» **Stored records**:
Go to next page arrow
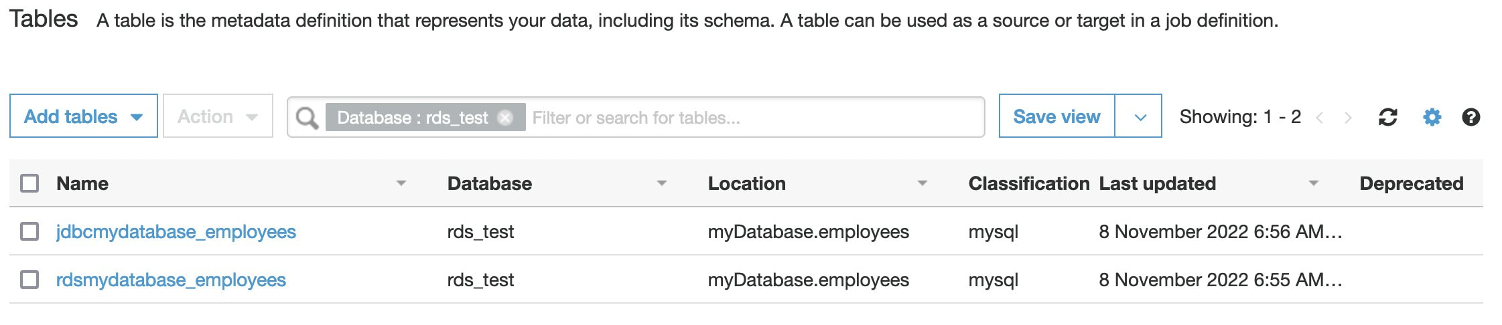The height and width of the screenshot is (325, 1502). [1348, 118]
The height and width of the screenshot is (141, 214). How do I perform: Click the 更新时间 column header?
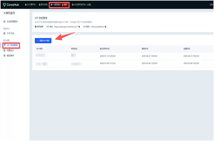[145, 49]
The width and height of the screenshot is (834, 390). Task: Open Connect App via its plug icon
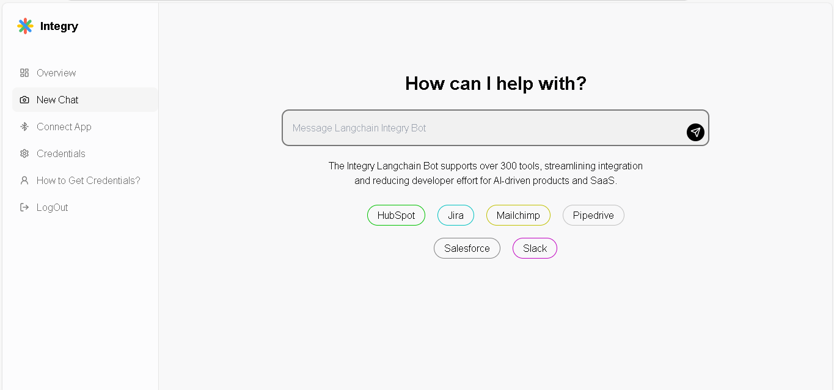(24, 127)
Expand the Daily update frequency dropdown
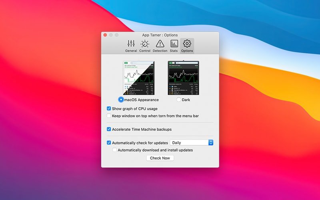The height and width of the screenshot is (200, 320). coord(192,142)
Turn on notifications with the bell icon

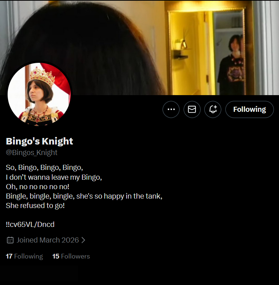tap(213, 109)
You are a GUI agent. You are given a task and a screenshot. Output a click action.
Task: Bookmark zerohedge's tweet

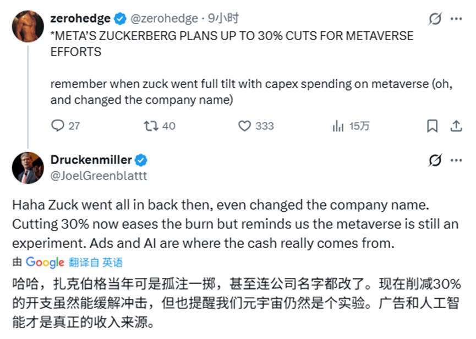[433, 125]
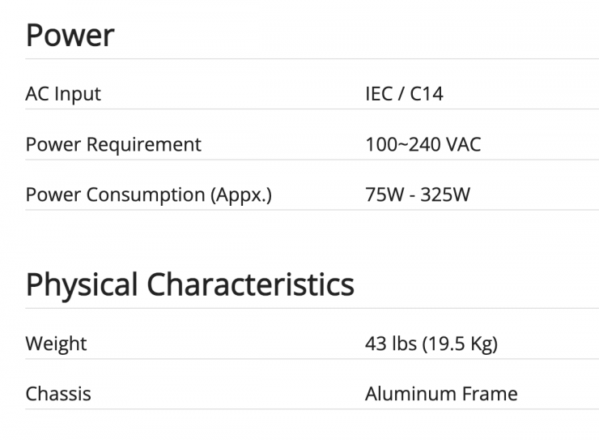The height and width of the screenshot is (440, 599).
Task: Click the Chassis label
Action: click(58, 395)
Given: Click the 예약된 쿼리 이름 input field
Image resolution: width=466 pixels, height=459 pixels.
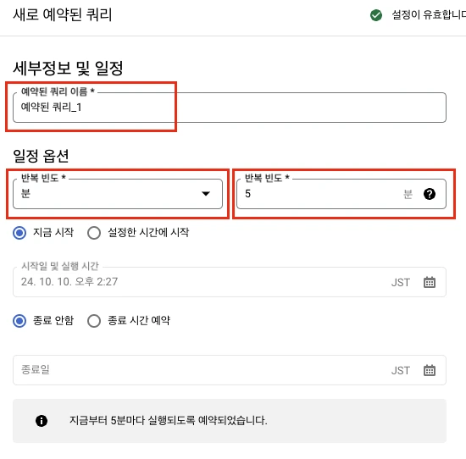Looking at the screenshot, I should [230, 108].
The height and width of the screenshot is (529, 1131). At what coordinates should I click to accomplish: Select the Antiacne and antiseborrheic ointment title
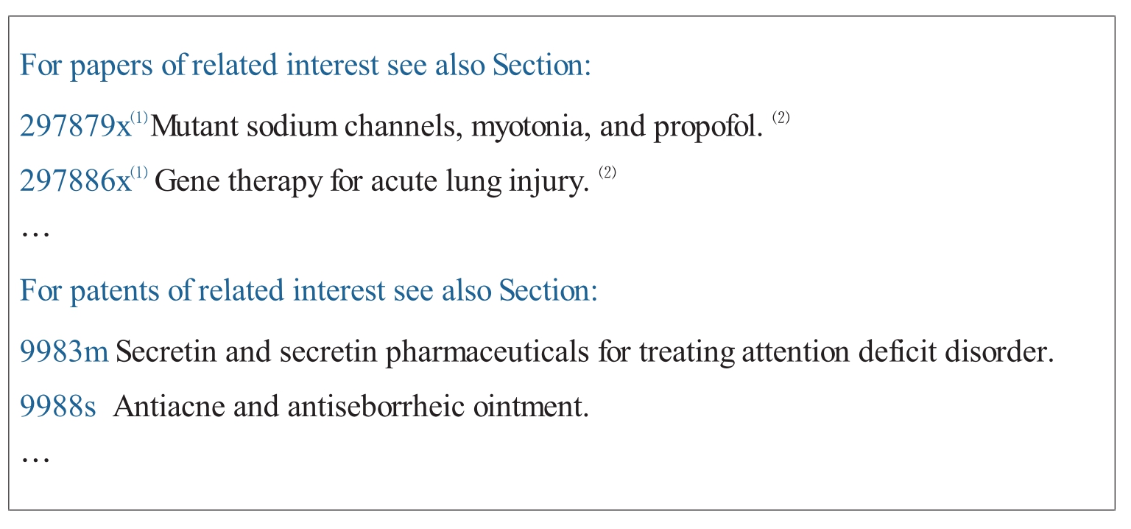tap(351, 407)
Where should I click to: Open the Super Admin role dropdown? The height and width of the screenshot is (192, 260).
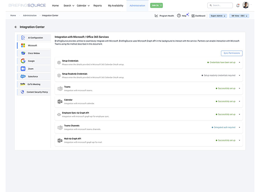click(x=218, y=16)
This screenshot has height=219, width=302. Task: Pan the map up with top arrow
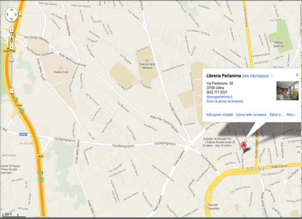tap(11, 10)
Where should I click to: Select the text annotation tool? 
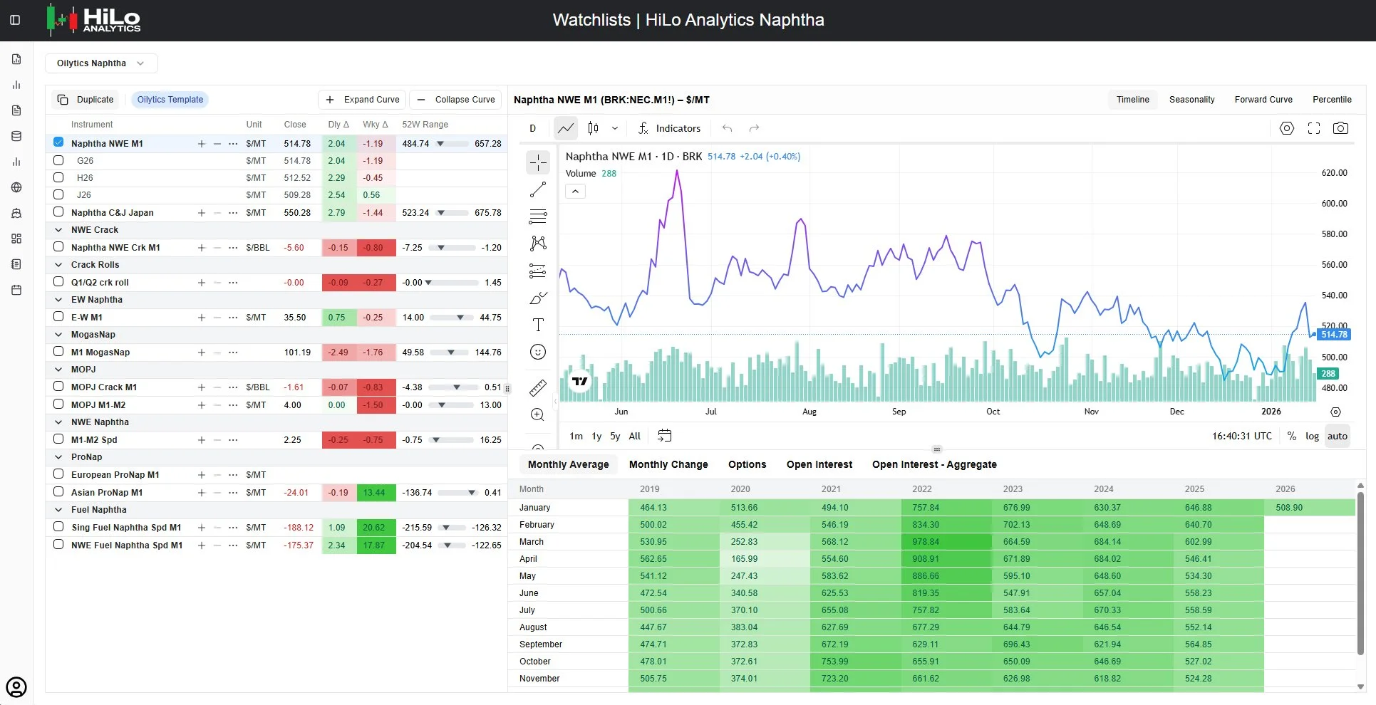pos(538,325)
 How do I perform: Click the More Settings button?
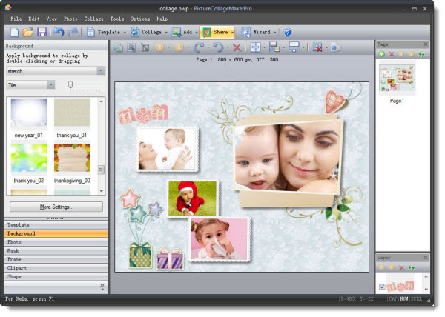(x=56, y=207)
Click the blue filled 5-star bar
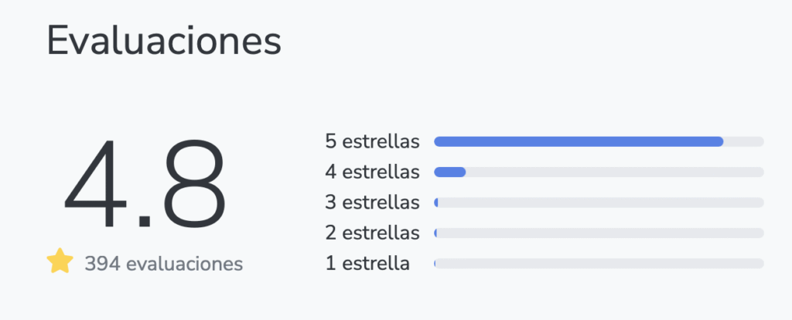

» **What to do**: Copy out every entry above exactly. Leave the pictures out.

» **Result for this exercise**:
Go to next page arrow
The height and width of the screenshot is (325, 1502). [1348, 118]
The height and width of the screenshot is (141, 214). How do I perform: Click the 更新时间 column header?
[145, 49]
The width and height of the screenshot is (834, 390). Task: Open Connect App via its plug icon
(24, 127)
Expand the Daily update frequency dropdown
The height and width of the screenshot is (200, 320). coord(192,142)
Turn on notifications with the bell icon

tap(213, 109)
You are a GUI agent. You are given a task and a screenshot. Output a click action.
Task: Bookmark zerohedge's tweet

[433, 125]
The height and width of the screenshot is (440, 599).
Task: Click the Chassis label
Action: click(58, 395)
Given: Click the 예약된 쿼리 이름 input field
Image resolution: width=466 pixels, height=459 pixels.
Looking at the screenshot, I should [230, 108].
The height and width of the screenshot is (529, 1131). At what coordinates should I click to accomplish: Select the Antiacne and antiseborrheic ointment title
tap(351, 407)
Where should I click to: Open the Super Admin role dropdown? The height and width of the screenshot is (192, 260).
click(x=218, y=16)
This screenshot has height=219, width=302. Task: Pan the map up with top arrow
tap(11, 10)
Where should I click to: Select the text annotation tool? 
pos(538,325)
 How do I perform: Click the More Settings button?
(x=56, y=207)
Click the blue filled 5-star bar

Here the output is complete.